If Shakespeare’s comedies are known for being broad and bawdy,
"A Midsummer Night’s Dream" is among the broadest and
bawdiest. Here the Bard presents us with not only two sets of
confused lovers, but also a group of confused would-be thespians
who, with gleeful abandon, destroy the Greek myth of Pyramus
and Thisbe.
All this makes the play perfectly suited for Hall and his Propeller
company, especially in the two funniest scenes, the fight scenes
in the woods – between Demetrius and Lysander (Dugald Bruce-Lockhart)
who vie for the astonished Helena, and between Hermia and Helena,
who have been transformed from friends into rivals – and in the
common folks’ inept performance of the play-within-a-play as
the cynical royalty looks on.
The tackling, tripping and tumbling that ensues at times resembles
a circus much more than theater, which quite effectively reinforces
the outlandish costumes and the eccentric casting.

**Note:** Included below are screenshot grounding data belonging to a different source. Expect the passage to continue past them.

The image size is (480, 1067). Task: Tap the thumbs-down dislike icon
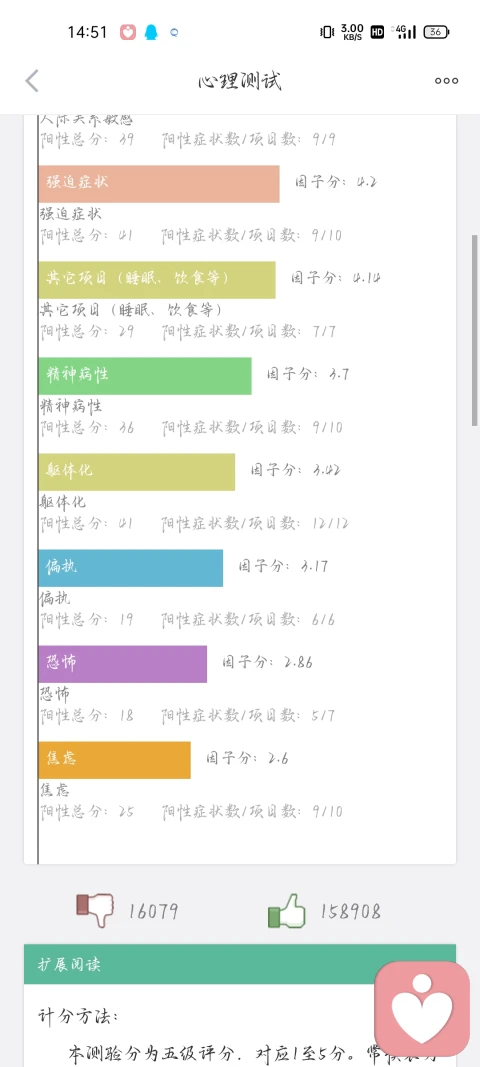(95, 910)
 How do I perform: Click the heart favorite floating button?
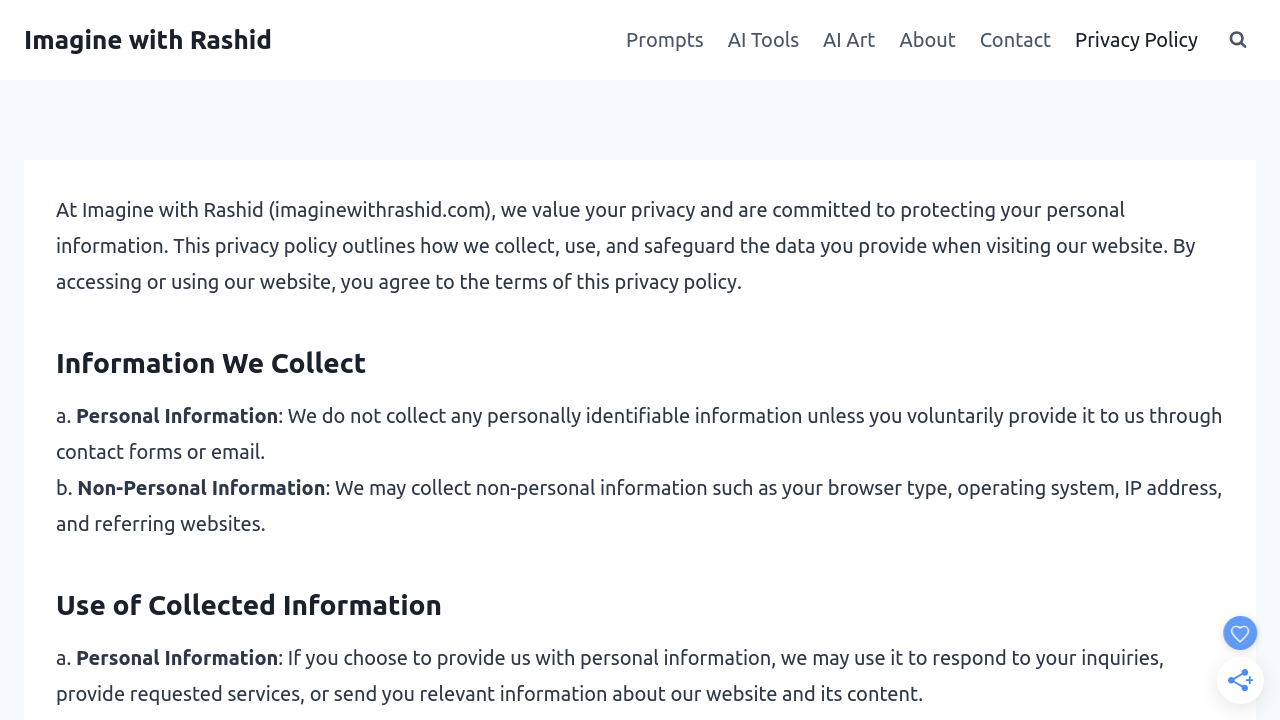tap(1240, 633)
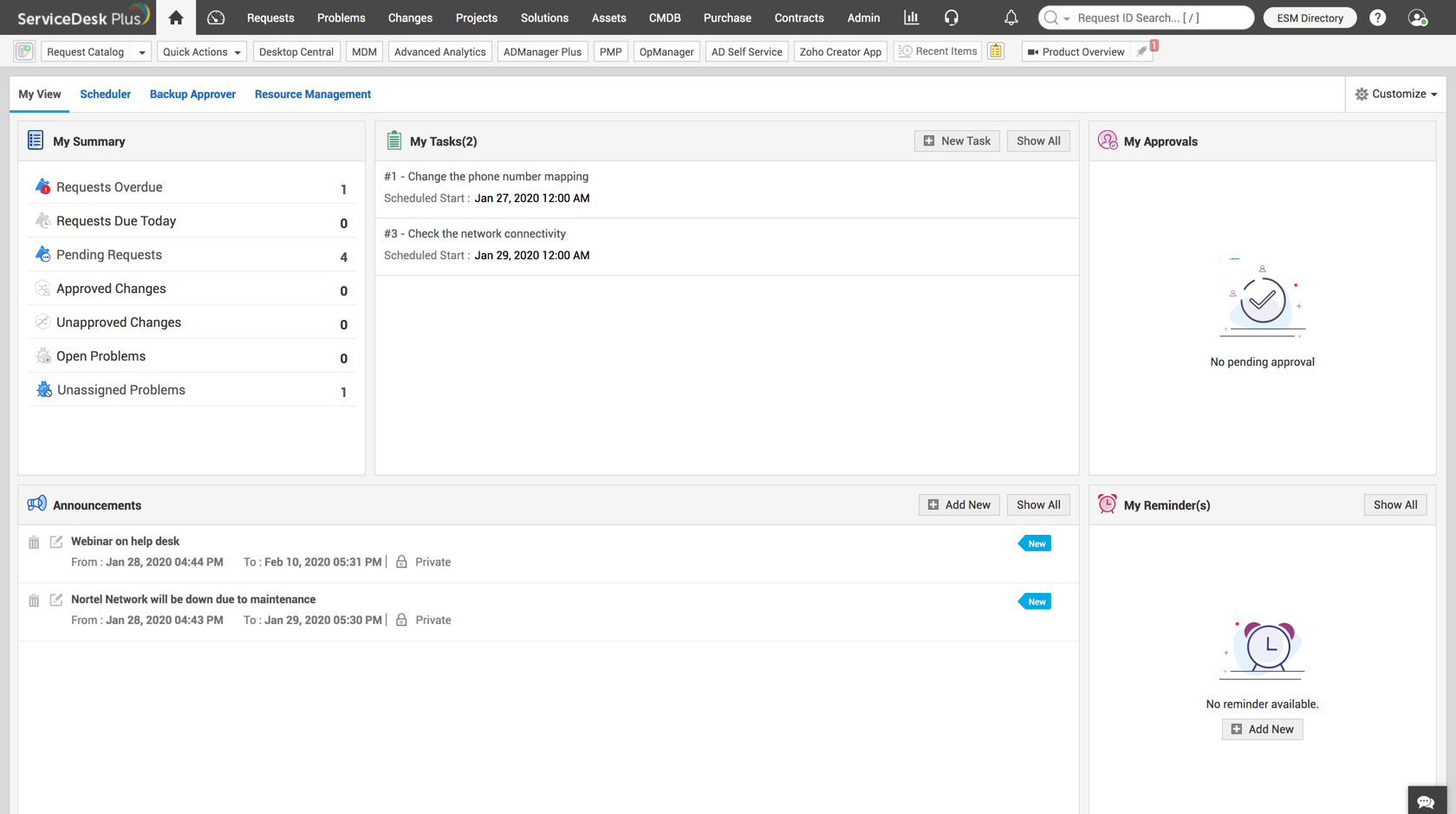Open the Pending Requests summary link

(109, 255)
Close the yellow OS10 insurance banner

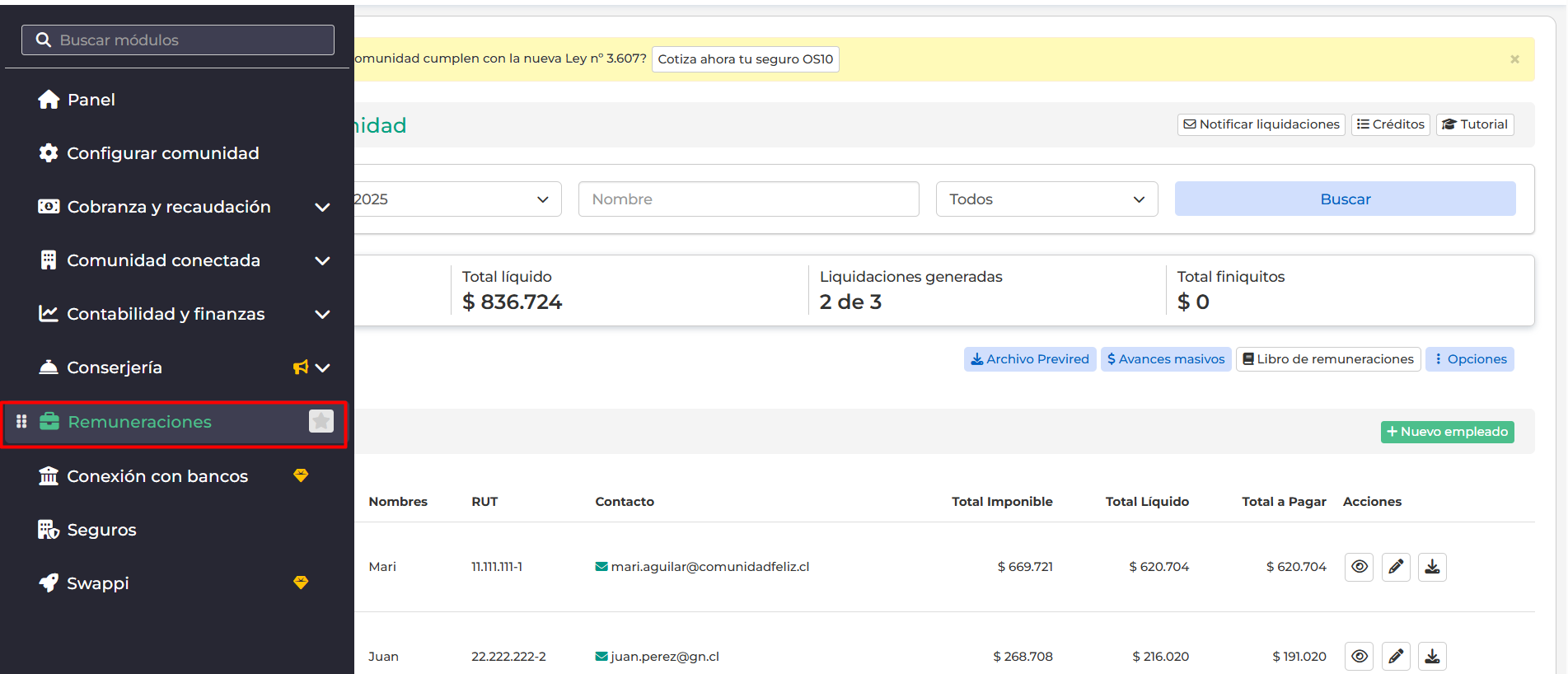point(1514,59)
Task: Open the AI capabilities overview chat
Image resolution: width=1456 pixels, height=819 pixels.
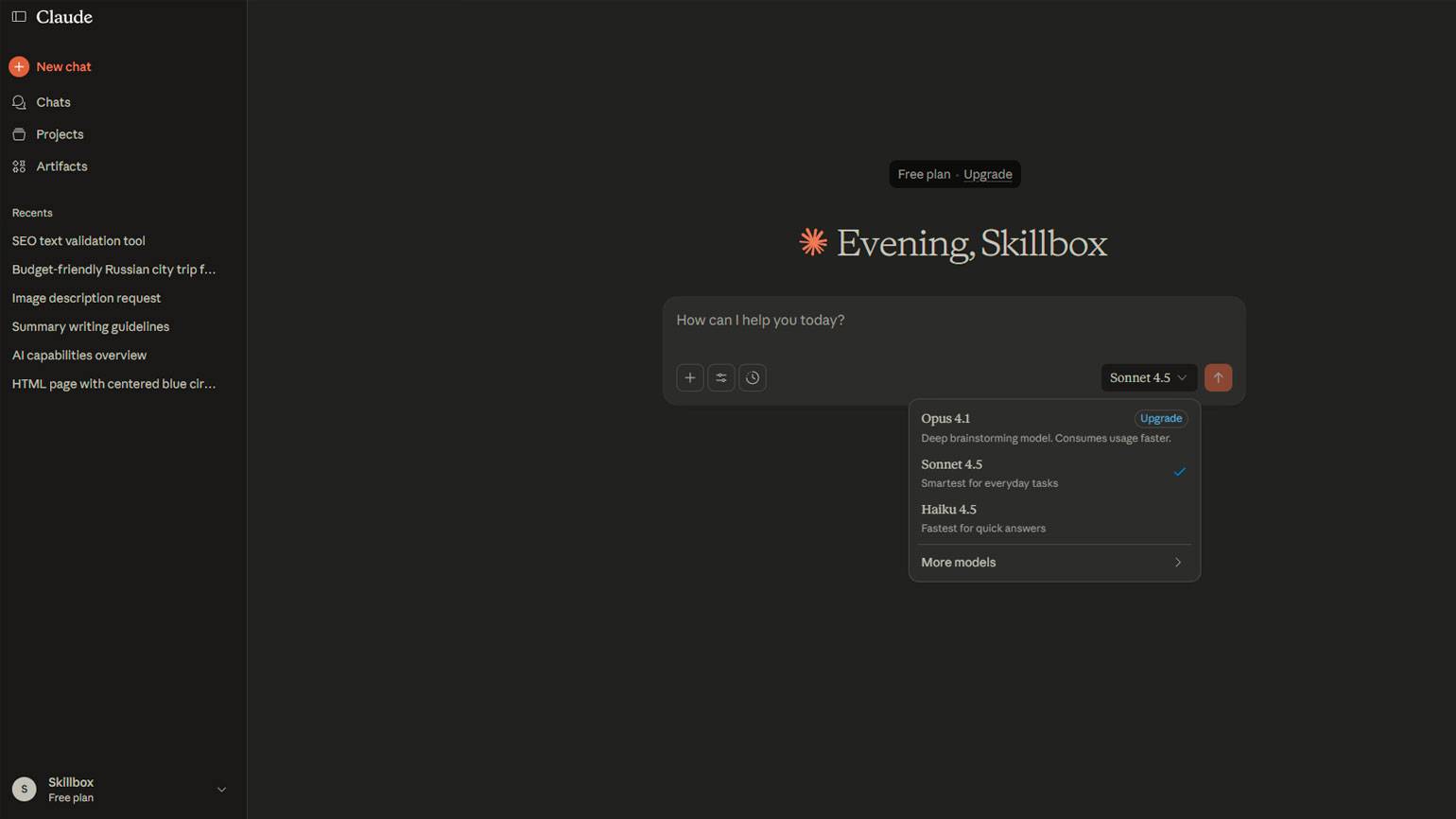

With white chairs atop white ladders evoking the magical forest,
Hall relies to a great extent on Ben Ormerod’s light design for
scene changes, a whimsical chase through the woods and magical
deeds that result in desire gone awry. But what the play lacks
in explicit scenery it makes up for with costuming that is both
grotesque and gorgeous: Victorian dinner jackets, bowler hats
and vests, tutus and red-and-white striped tights, long johns
and corsets that place the play everywhere and nowhere. Or, one
might say, in the realm of the imagination.
One of the wonderful things about Shakespeare is the paucity
of stage directions. We know when characters enter and exit,
but not much more. This leaves creative directors plenty of room
for personal interpretations. Hall has made liberal use of this
latitude and allowed his actors subtle and not-so-subtle gestures
and expressions that are clearly supported by the text but often
seem more modern than Elizabethan. This only makes the production
more real and relevant to a contemporary audience.
Hall, son of the world-famous Shakespearian director Peter Hall,
and a former acting director with the Royal Shakespeare Company,
founded the all-male Propeller company in 1997 in conjunction
with the Watermill Theatre to create an ensemble for his "Henry
V." Hall made his American debut at the Chicago Shakespeare
Theatre with "Rose Rage," which he adapted with Roger
Warren from "Henry VI" parts I, II and III.
"A Midsummer Night’s Dream" marks Hall’s New York debut.
It is clearly a triumph.
The Propeller Company’s production of "A Midsummer Night’s
Dream" plays March 27 at 7:30 pm, with a matinee at 2 pm,
and March 28 at 3 pm. Tickets are $25, $40 and $60. The BAM Harvey
Theater is located at 651 Fulton St., between Ashland Place and
Rockwell Place in Fort Greene. Call (718) 636-4100 or visit www.bam.org
for further information.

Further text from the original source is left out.